Reproduce the lines below, substituting "drop-down" for every occurrence of "dropdown" and leaving everything else unchanged.

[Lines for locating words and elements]
* START *
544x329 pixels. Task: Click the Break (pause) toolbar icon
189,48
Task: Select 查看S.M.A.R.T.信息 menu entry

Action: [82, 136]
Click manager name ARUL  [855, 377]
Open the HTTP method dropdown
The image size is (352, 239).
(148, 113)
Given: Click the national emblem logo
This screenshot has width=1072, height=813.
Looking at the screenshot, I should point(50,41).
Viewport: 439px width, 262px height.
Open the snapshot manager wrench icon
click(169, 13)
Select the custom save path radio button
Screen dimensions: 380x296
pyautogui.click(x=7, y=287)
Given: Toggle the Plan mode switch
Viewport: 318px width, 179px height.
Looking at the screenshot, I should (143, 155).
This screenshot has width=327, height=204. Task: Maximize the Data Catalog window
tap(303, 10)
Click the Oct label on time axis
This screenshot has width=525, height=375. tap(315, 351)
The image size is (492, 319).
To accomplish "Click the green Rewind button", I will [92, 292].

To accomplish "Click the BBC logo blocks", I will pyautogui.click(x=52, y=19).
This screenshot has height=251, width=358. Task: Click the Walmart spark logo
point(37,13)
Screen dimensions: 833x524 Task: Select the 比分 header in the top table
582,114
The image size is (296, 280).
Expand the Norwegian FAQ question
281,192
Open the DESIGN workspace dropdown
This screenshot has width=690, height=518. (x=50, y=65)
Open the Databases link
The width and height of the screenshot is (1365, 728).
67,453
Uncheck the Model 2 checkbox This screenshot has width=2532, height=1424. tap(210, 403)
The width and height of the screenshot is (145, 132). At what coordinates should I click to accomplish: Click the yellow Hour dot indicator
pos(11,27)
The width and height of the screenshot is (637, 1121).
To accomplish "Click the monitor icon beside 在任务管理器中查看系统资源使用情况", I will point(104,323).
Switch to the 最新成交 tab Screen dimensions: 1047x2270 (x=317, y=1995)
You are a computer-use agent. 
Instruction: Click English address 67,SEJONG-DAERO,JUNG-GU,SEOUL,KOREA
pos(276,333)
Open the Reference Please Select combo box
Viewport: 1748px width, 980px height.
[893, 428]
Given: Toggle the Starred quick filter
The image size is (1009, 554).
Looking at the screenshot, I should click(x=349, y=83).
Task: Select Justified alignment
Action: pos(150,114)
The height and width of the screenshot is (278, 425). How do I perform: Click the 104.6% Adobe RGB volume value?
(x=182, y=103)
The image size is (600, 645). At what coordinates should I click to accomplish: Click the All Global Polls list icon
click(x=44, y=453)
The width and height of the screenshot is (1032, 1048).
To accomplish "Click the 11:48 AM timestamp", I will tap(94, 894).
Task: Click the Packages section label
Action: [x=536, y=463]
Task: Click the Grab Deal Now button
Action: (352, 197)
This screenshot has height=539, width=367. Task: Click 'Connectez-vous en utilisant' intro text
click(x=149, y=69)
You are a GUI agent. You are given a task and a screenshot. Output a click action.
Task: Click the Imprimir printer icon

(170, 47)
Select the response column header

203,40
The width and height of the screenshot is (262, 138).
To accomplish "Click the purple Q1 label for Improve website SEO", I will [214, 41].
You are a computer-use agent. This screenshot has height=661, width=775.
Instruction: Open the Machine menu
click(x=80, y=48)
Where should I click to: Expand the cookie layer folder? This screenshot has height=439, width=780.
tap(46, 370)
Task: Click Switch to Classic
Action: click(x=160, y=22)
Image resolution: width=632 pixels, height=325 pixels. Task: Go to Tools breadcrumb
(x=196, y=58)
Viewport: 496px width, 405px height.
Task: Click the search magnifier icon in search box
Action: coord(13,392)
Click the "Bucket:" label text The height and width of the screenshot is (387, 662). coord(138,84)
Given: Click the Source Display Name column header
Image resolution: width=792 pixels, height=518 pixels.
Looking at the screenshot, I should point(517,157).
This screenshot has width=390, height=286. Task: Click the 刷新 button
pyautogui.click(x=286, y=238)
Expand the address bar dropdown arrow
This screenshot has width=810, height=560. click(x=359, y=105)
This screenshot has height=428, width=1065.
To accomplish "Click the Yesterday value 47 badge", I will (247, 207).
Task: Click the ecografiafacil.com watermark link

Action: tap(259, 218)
* END *
> _REPLY_
544x329 pixels. Task: Click the Break (pause) toolbar icon
189,48
Task: Select 查看S.M.A.R.T.信息 menu entry

Action: [82, 136]
Click manager name ARUL  [855, 377]
Open the HTTP method drop-down
The image size is (352, 239).
(148, 113)
Given: Click the national emblem logo
This screenshot has width=1072, height=813.
Looking at the screenshot, I should point(50,41).
Viewport: 439px width, 262px height.
Open the snapshot manager wrench icon
click(169, 13)
Select the custom save path radio button
Screen dimensions: 380x296
pyautogui.click(x=7, y=287)
Given: Toggle the Plan mode switch
Viewport: 318px width, 179px height.
Looking at the screenshot, I should (143, 155).
This screenshot has width=327, height=204. Task: Maximize the Data Catalog window
tap(303, 10)
Click the Oct label on time axis
This screenshot has width=525, height=375. tap(315, 351)
The image size is (492, 319).
To accomplish "Click the green Rewind button", I will [92, 292].

To accomplish "Click the BBC logo blocks", I will pyautogui.click(x=52, y=19).
This screenshot has height=251, width=358. Task: Click the Walmart spark logo
point(37,13)
Screen dimensions: 833x524 Task: Select the 比分 header in the top table
582,114
The image size is (296, 280).
Expand the Norwegian FAQ question
281,192
Open the DESIGN workspace drop-down
This screenshot has width=690, height=518. (x=50, y=65)
Open the Databases link
The width and height of the screenshot is (1365, 728).
67,453
Uncheck the Model 2 checkbox This screenshot has width=2532, height=1424. tap(210, 403)
The width and height of the screenshot is (145, 132). At what coordinates should I click to accomplish: Click the yellow Hour dot indicator
pos(11,27)
The width and height of the screenshot is (637, 1121).
To accomplish "Click the monitor icon beside 在任务管理器中查看系统资源使用情况", I will point(104,323).
Switch to the 最新成交 tab Screen dimensions: 1047x2270 (x=317, y=1995)
You are a computer-use agent. 
Instruction: Click English address 67,SEJONG-DAERO,JUNG-GU,SEOUL,KOREA
pos(276,333)
Open the Reference Please Select combo box
Viewport: 1748px width, 980px height.
[893, 428]
Given: Toggle the Starred quick filter
The image size is (1009, 554).
Looking at the screenshot, I should click(x=349, y=83).
Task: Select Justified alignment
Action: pos(150,114)
The height and width of the screenshot is (278, 425). How do I perform: Click the 104.6% Adobe RGB volume value?
(x=182, y=103)
The image size is (600, 645). At what coordinates should I click to accomplish: Click the All Global Polls list icon
click(x=44, y=453)
The width and height of the screenshot is (1032, 1048).
To accomplish "Click the 11:48 AM timestamp", I will tap(94, 894).
Task: Click the Packages section label
Action: [x=536, y=463]
Task: Click the Grab Deal Now button
Action: (352, 197)
This screenshot has height=539, width=367. Task: Click 'Connectez-vous en utilisant' intro text
click(x=149, y=69)
You are a GUI agent. You are given a task and a screenshot. Output a click action.
Task: Click the Imprimir printer icon

(170, 47)
Select the response column header

203,40
The width and height of the screenshot is (262, 138).
To accomplish "Click the purple Q1 label for Improve website SEO", I will [214, 41].
You are a computer-use agent. This screenshot has height=661, width=775.
Instruction: Open the Machine menu
click(x=80, y=48)
Where should I click to: Expand the cookie layer folder? This screenshot has height=439, width=780.
tap(46, 370)
Task: Click Switch to Classic
Action: click(x=160, y=22)
Image resolution: width=632 pixels, height=325 pixels. Task: Go to Tools breadcrumb
(x=196, y=58)
Viewport: 496px width, 405px height.
Task: Click the search magnifier icon in search box
Action: coord(13,392)
Click the "Bucket:" label text The height and width of the screenshot is (387, 662). coord(138,84)
Given: Click the Source Display Name column header
Image resolution: width=792 pixels, height=518 pixels.
Looking at the screenshot, I should point(517,157).
This screenshot has width=390, height=286. Task: Click the 刷新 button
pyautogui.click(x=286, y=238)
Expand the address bar drop-down arrow
This screenshot has width=810, height=560. click(x=359, y=105)
This screenshot has height=428, width=1065.
To accomplish "Click the Yesterday value 47 badge", I will (247, 207).
Task: Click the ecografiafacil.com watermark link

Action: tap(259, 218)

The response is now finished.